* **ENUNCIADO**
Copie sem alterações o trecho da matéria sobre os testemunhos de africanos escravizados situado entre "09 de janeiro, 2016" e "pessoa (CartaCapital, 09/01/2016)", inclusive.

* **SELEÇÃO**
++++++++

Projeto reúne testemunhos de africanos escravizados

09 de janeiro, 2016

(O Globo, 09/01/2016) Gracia Maria da Conceição Magalhães nasceu e morreu livre no século XVIII. A história que ata as duas pontas de sua vida, contudo, é de aprisionamento e servidão. Antes de acumular uma considerável fortuna catalogada em testamento, Gracia deixou forçosamente a Guiné, região africana onde nascera, para se tornar escrava no Brasil.

Leia também: Um relato da escravidão, em primeira pessoa (CartaCapital, 09/01/2016)

Nas entrelinhas do documento em que define com minúcia o destino de seus bens — do qual faziam parte uma casa de farinha, uma espingarda, ferramentas e, ironicamente, dois escravos —, o professor Nielson Bezerra, da Uerj, deu início à reconstrução de sua história. Concluiu que Gracia conseguiu comprar, com o seu trabalho, não apenas a própria alforria, mas também a de Manoel Gomes Torres, sob uma condição: a de que ele se tornasse seu marido e vivesse com ela. Moraram na Freguesia de Nossa Senhora da Piedade do Iguaçu (hoje Nova Iguaçu, na Baixada Fluminense).

A história inédita de Gracia da Guiné integra as quase quatro centenas de testemunhos que, em fevereiro, se somarão aos cem já disponíveis na página virtual do projeto Shadd, batizado em homenagem à abolicionista Mary Ann Shadd. A iniciativa é uma coleção de histórias de indivíduos arrancados do Oeste da África e transportados para Europa e Américas para serem escravizados entre os séculos XVI e XIX. Parte significativa delas é narrada em primeira pessoa. As fontes incluem autobiografias, registros judiciais e outros documentos, explica o editor Paul Lovejoy, professor da Universidade de York, no Canadá.

— Essas histórias nos permitem entender as vidas de indivíduos. Não como escravos, mas como pessoas. O material biográfico nos permite ouvir as “vozes” de pessoas que experimentaram a escravidão. Uma vez que o foco é a África Ocidental, a maioria das pessoas nasceu livre e sofreu a escravidão num ponto de suas vidas, mas, em muitos casos, se tornou livre — detalha Lovejoy.

Foi assim com Osifekunde, nascido por volta de 1795 em Ijebu-Ode, onde hoje está a Nigéria. Capturado em seu país, ele também foi trazido ao Rio de Janeiro, mas, depois de duas décadas no Brasil, mudou-se para a Europa, acompanhando o seu senhor, um homem francês. Lá, onde já não havia mais escravidão, conseguiu a liberdade e conheceu o etnógrafo Pascal d’Avezac-Macaya, a quem relatou práticas culturais iorubás. Autor de livro sobre o assunto publicado em 1845, o cientista conseguiu uma passagem para que o africano fosse a Serra Leoa, mas Osifekunde declinou. No país onde abandonara a vida de escravo, tinha deixado também a família.

— A história de Osifekunde é particularmente interessante por percebemos as aspirações de uma pessoa em todas as suas contradições. Tendo a condição de livre, seu amor por seu filho era maior do que o amor por sua própria liberdade na França. Isso o faz vir ao Brasil mesmo com o perigo de voltar a ser escravo — conta Bruno Véras, historiador pernambucano orientado por Lovejoy em sua tese de doutorado no Canadá.

++++++++

* **EXTRATO DE DADOS**
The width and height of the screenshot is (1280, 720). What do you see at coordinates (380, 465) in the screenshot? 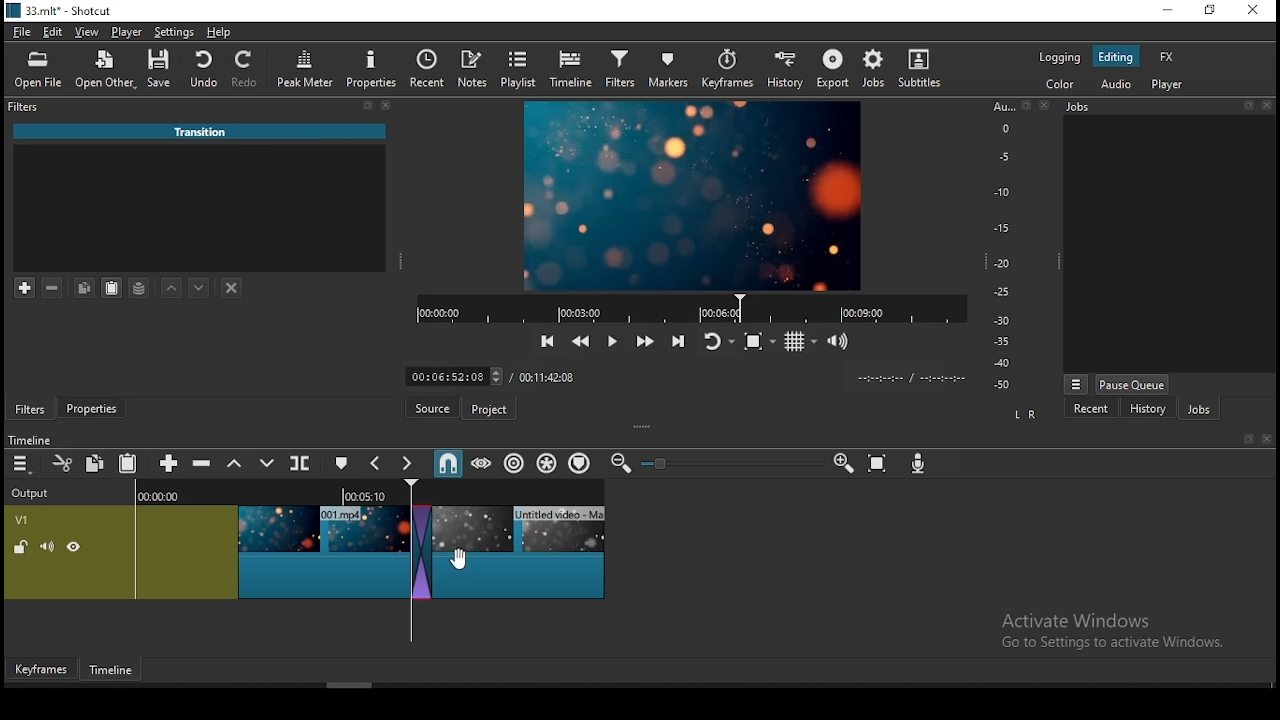
I see `previous marker` at bounding box center [380, 465].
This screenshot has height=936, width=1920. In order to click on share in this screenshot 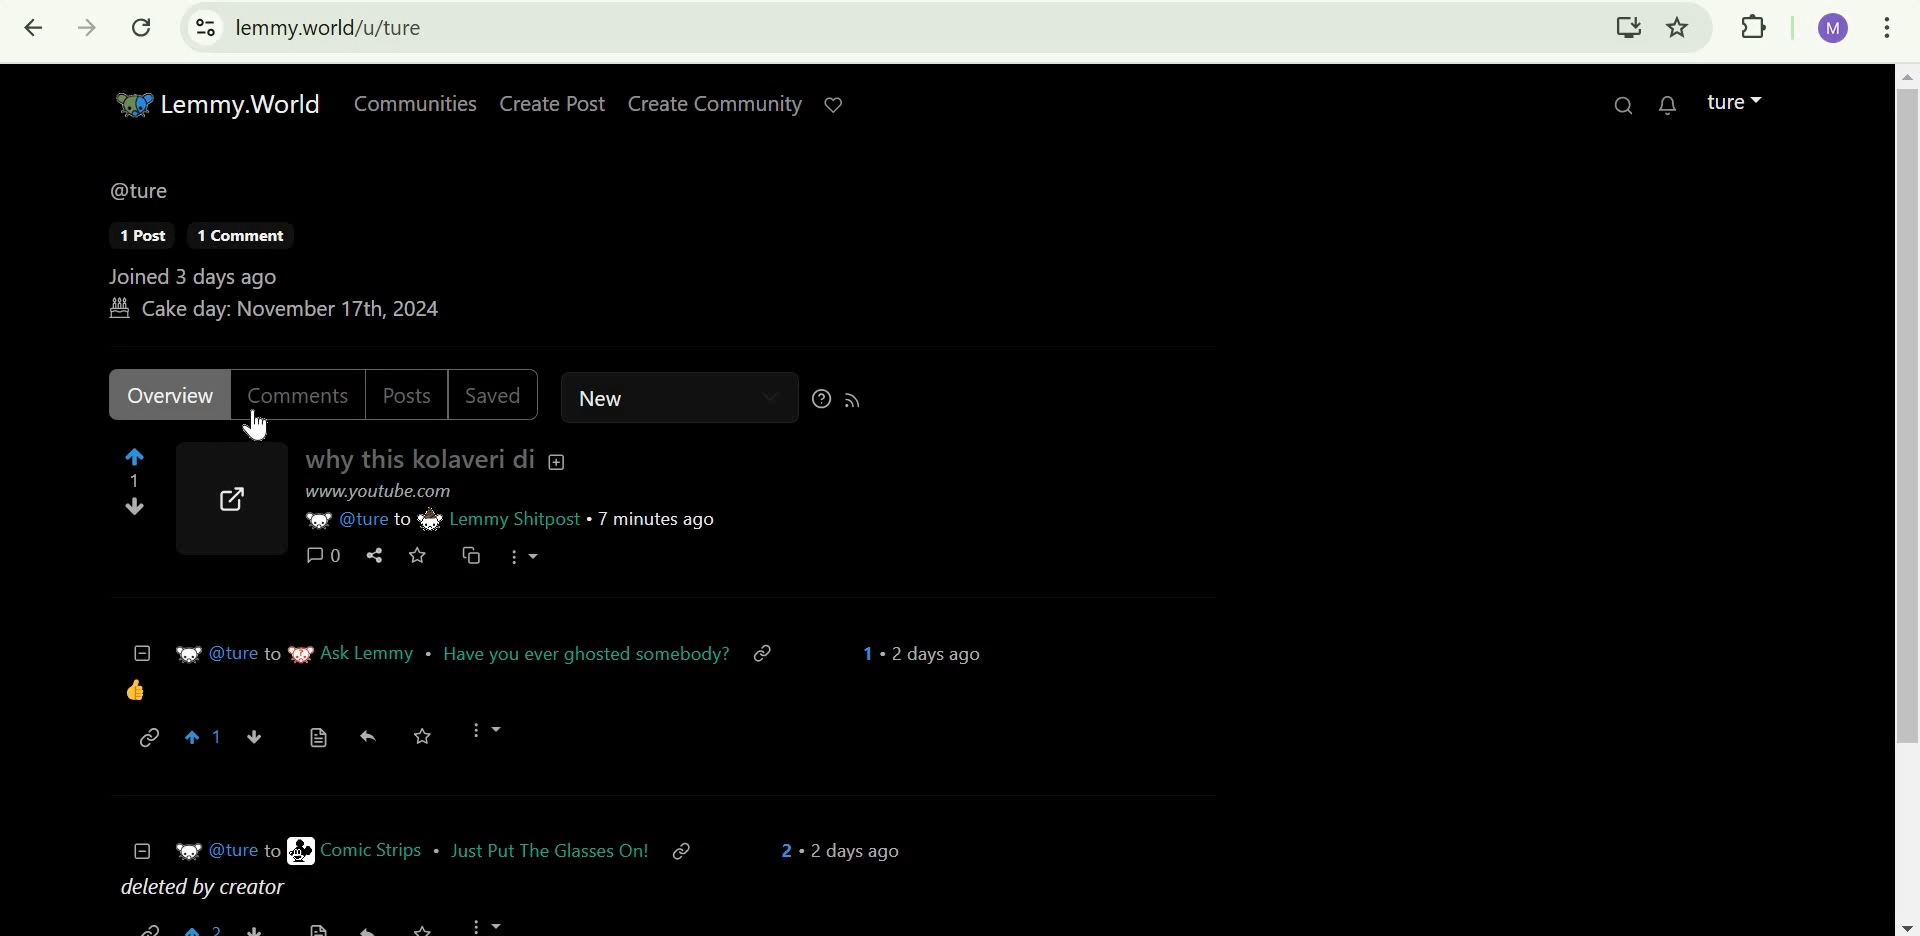, I will do `click(376, 556)`.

++++++++

* **RESPOSTA**
09 de janeiro, 2016

(O Globo, 09/01/2016) Gracia Maria da Conceição Magalhães nasceu e morreu livre no século XVIII. A história que ata as duas pontas de sua vida, contudo, é de aprisionamento e servidão. Antes de acumular uma considerável fortuna catalogada em testamento, Gracia deixou forçosamente a Guiné, região africana onde nascera, para se tornar escrava no Brasil.

Leia também: Um relato da escravidão, em primeira pessoa (CartaCapital, 09/01/2016)